EXPLORE THE MATERIAL:
1) In the passage on Spanish royal patronage, which part of the Spanish constitution codifies the patron role?
2) From the passage on Spanish royal patronage, reproduce everything from "Additionally, members of" down to "or public affairs." word for word.

TEXT PROVIDED:
***

Members of the Spanish Royal Family are often asked by non-profit charitable, cultural, or religious organizations within and outside Spain to become their patrons, a role the Spanish constitution recognizes and codified in Title II Article 62 (j). It is incumbent for the monarch "to exercise the High Patronage of the Royal Academies". Royal patronage conveys a sense of official credibility as the organization is scrutinized for suitability. A royal presence often greatly raises the profile of the organization and attracts media publicity and public interest that the organization may not have otherwise garnered, aiding in the charitable cause or cultural event. Royalty make use of their considerable celebrity to assist the organization to raise funds or to promote government policy.

Additionally, members of the royal family may also pursue their own charitable and cultural interests. Queen Sofía devotes much of her time to the Queen Sofia Foundation (Fundación Reina Sofía); while Leonor, Princess of Asturias presents the annual Princess of Asturias Awards (Premios Princesa de Asturias), which aims to promote "scientific, cultural and humanistic values that form part of mankind's universal heritage." The Princess of Asturias Foundation (Fundación Princesa de Asturias) holds the annual Princess of Asturias Awards acknowledging the contributions of individuals, entities, and/or organizations from around the world who make notable achievements in the sciences, humanities, or public affairs.

King Felipe VI serves as president of the Organization of Ibero-American States which hosts the annual Ibero-American Summit, serves as president of the Codespa Foundation, which finances specific economic and social development activities in Latin American and other countries, and serves as president of the Spanish branch of the Association of European Journalists, which is composed of achieving communications professionals. King Felipe VI also serves as honorary chair of the Ministry of Culture National Awards Ceremonies.

***

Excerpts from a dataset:
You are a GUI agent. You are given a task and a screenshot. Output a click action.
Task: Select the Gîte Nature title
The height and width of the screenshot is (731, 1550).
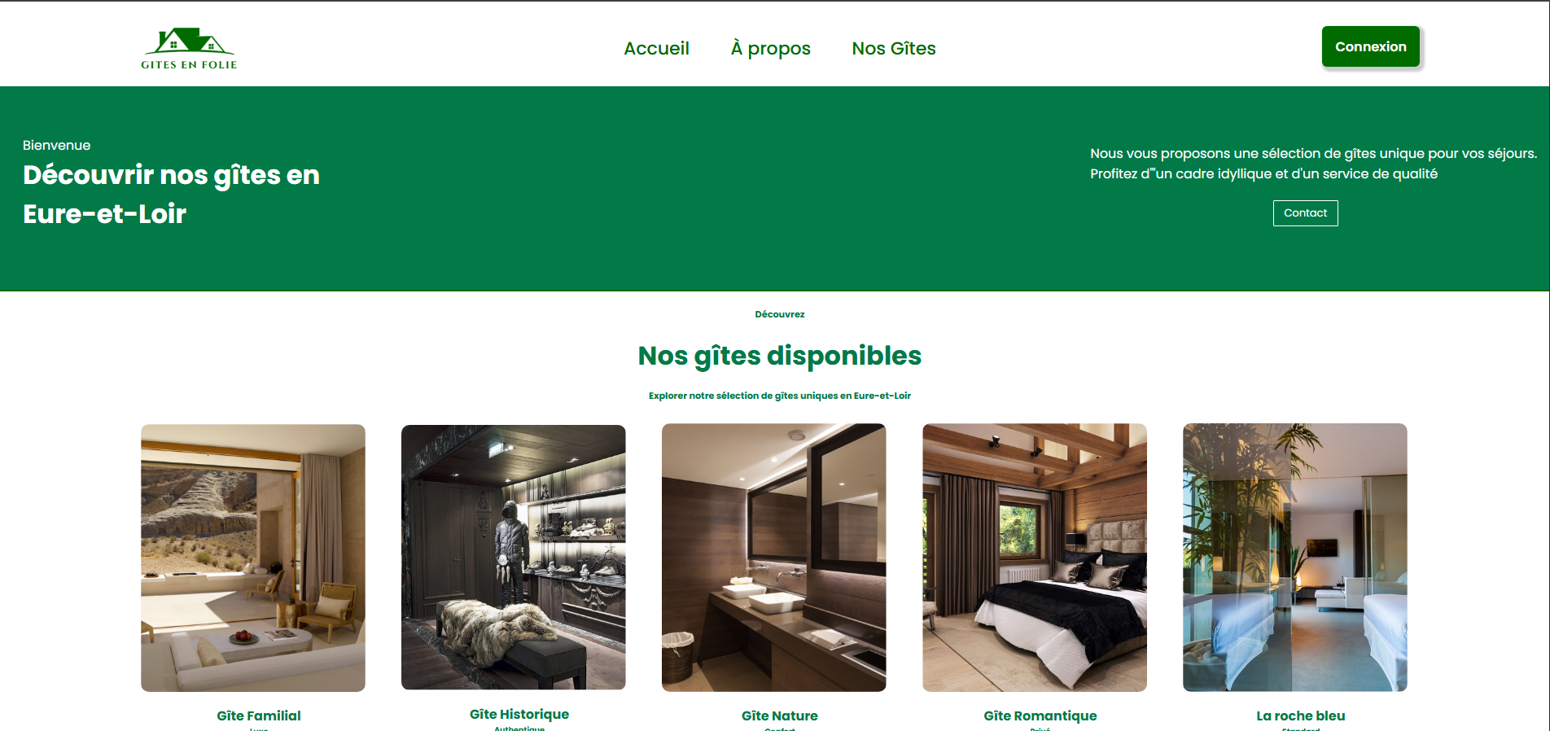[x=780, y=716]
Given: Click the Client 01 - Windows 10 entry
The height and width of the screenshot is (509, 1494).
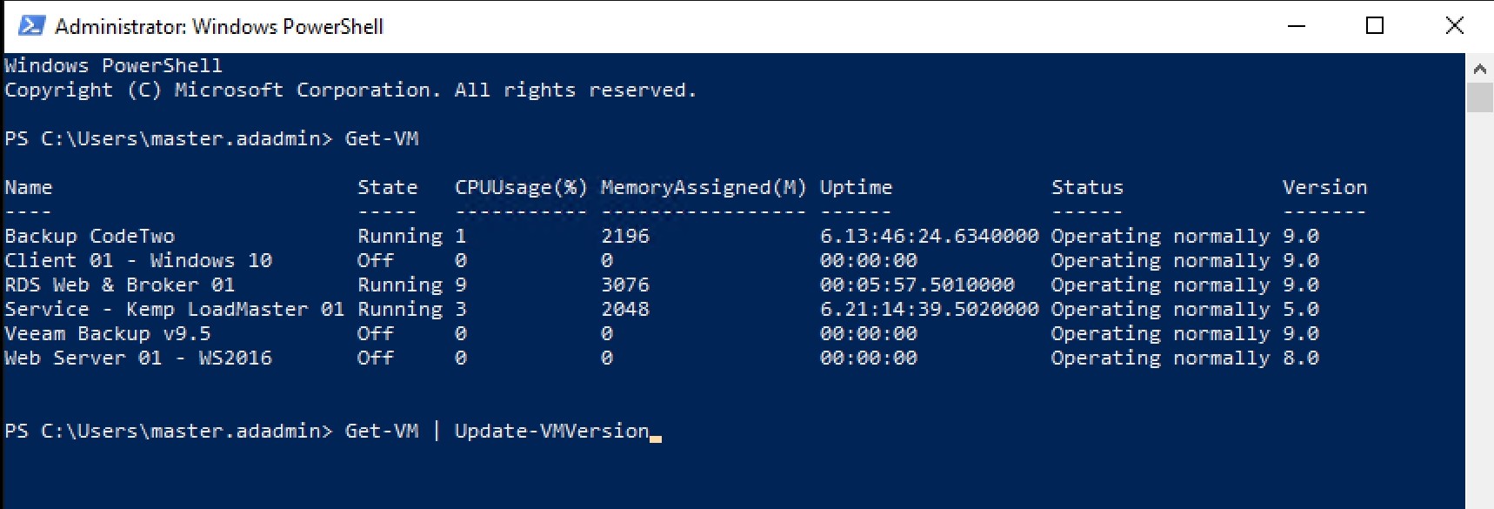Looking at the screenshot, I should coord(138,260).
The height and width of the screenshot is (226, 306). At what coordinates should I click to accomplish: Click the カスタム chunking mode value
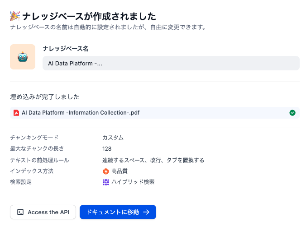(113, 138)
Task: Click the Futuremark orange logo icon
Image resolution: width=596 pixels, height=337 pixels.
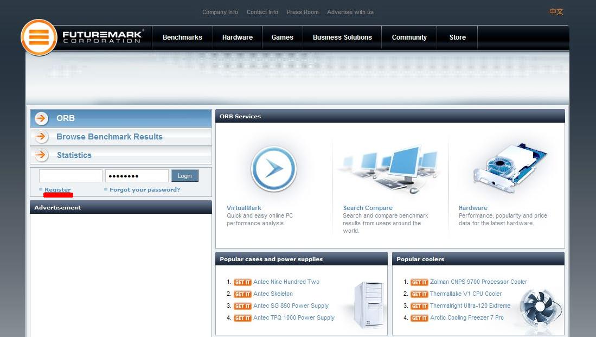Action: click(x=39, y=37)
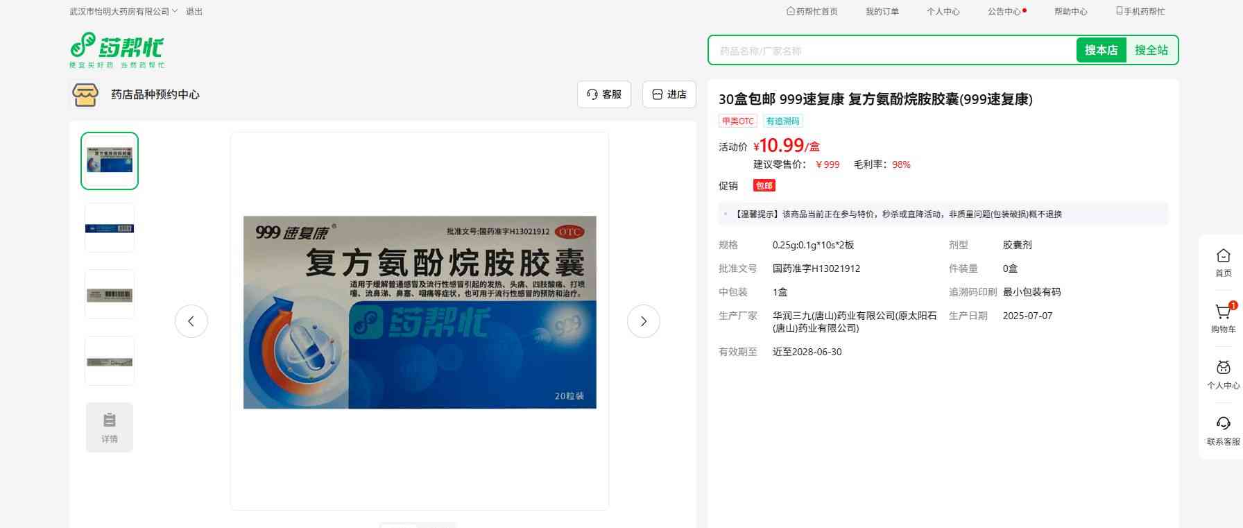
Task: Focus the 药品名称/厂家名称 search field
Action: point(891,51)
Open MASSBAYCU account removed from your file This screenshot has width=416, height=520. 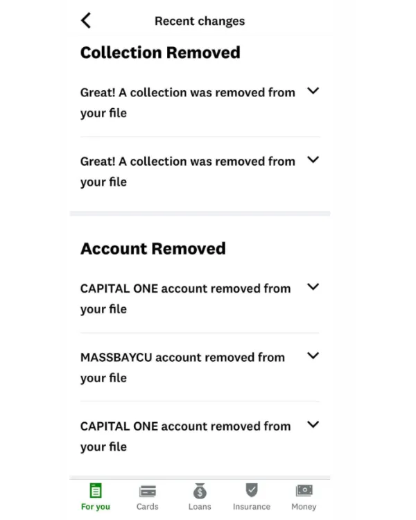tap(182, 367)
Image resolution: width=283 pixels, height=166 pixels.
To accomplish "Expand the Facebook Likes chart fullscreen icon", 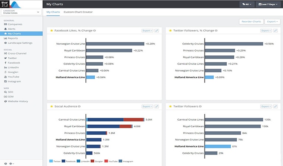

***

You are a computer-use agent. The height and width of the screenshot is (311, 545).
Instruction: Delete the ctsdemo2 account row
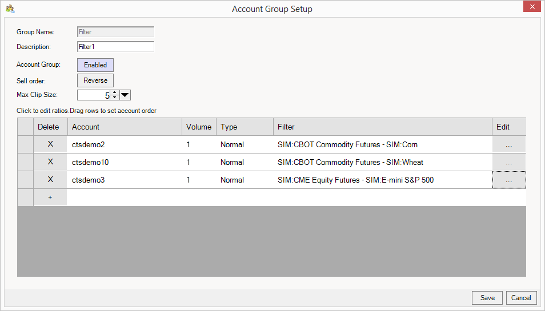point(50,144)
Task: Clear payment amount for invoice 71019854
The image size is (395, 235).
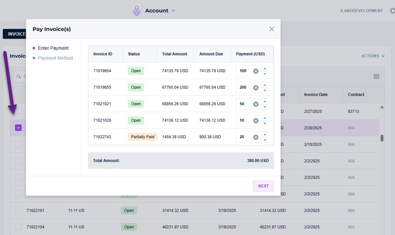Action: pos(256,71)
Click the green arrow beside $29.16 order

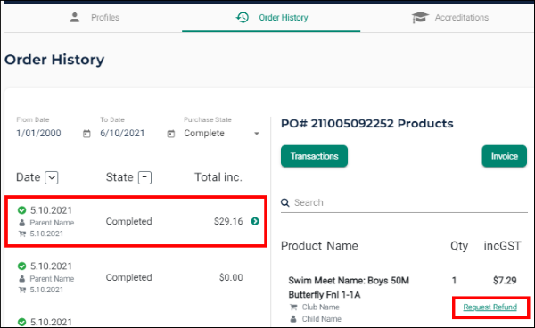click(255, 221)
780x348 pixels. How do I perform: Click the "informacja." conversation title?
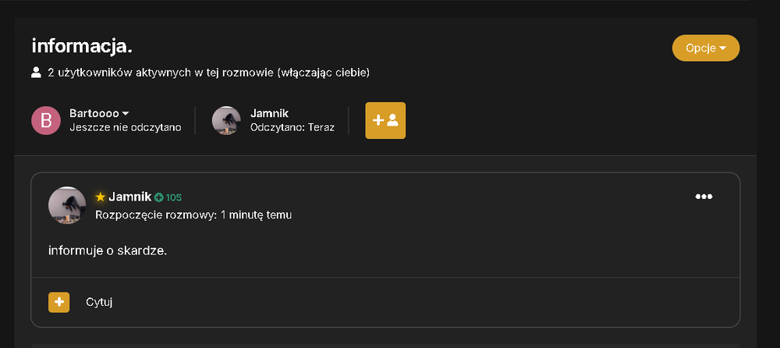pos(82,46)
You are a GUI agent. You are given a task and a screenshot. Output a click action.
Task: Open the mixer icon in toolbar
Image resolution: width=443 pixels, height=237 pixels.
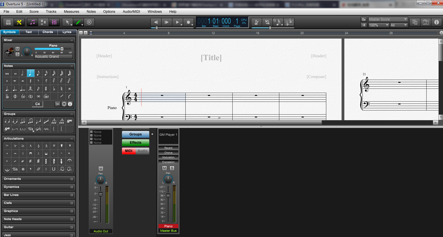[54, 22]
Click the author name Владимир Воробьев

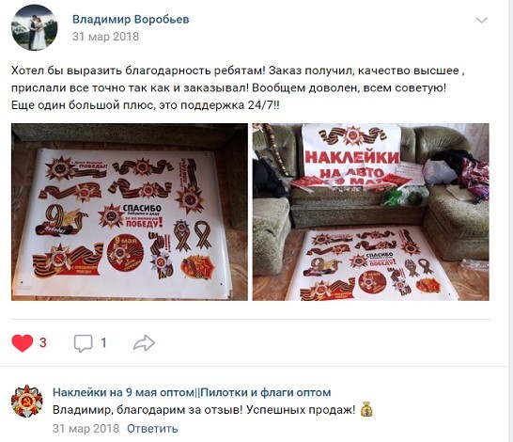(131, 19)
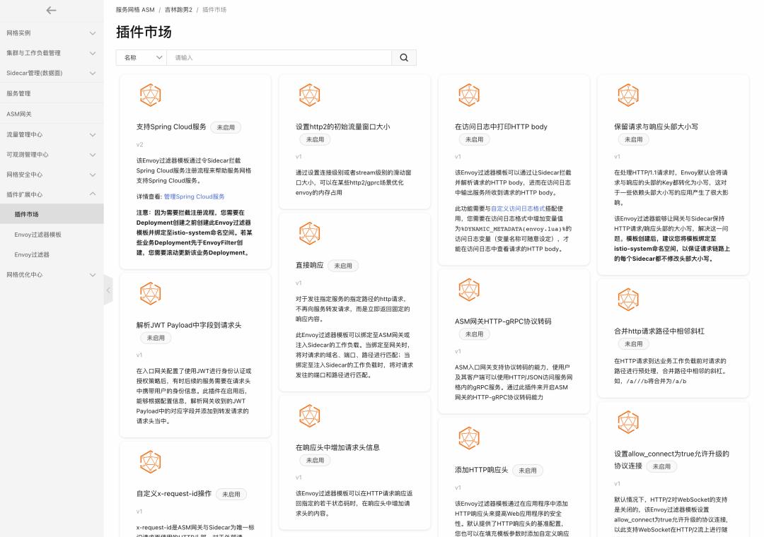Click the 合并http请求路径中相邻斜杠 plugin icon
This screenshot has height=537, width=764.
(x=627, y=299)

***

TASK-BY-TASK ANSWERS:
1) Title II Article 62 (j)

2)
Additionally, members of the royal family may also pursue their own charitable and cultural interests. Queen Sofía devotes much of her time to the Queen Sofia Foundation (Fundación Reina Sofía); while Leonor, Princess of Asturias presents the annual Princess of Asturias Awards (Premios Princesa de Asturias), which aims to promote "scientific, cultural and humanistic values that form part of mankind's universal heritage." The Princess of Asturias Foundation (Fundación Princesa de Asturias) holds the annual Princess of Asturias Awards acknowledging the contributions of individuals, entities, and/or organizations from around the world who make notable achievements in the sciences, humanities, or public affairs.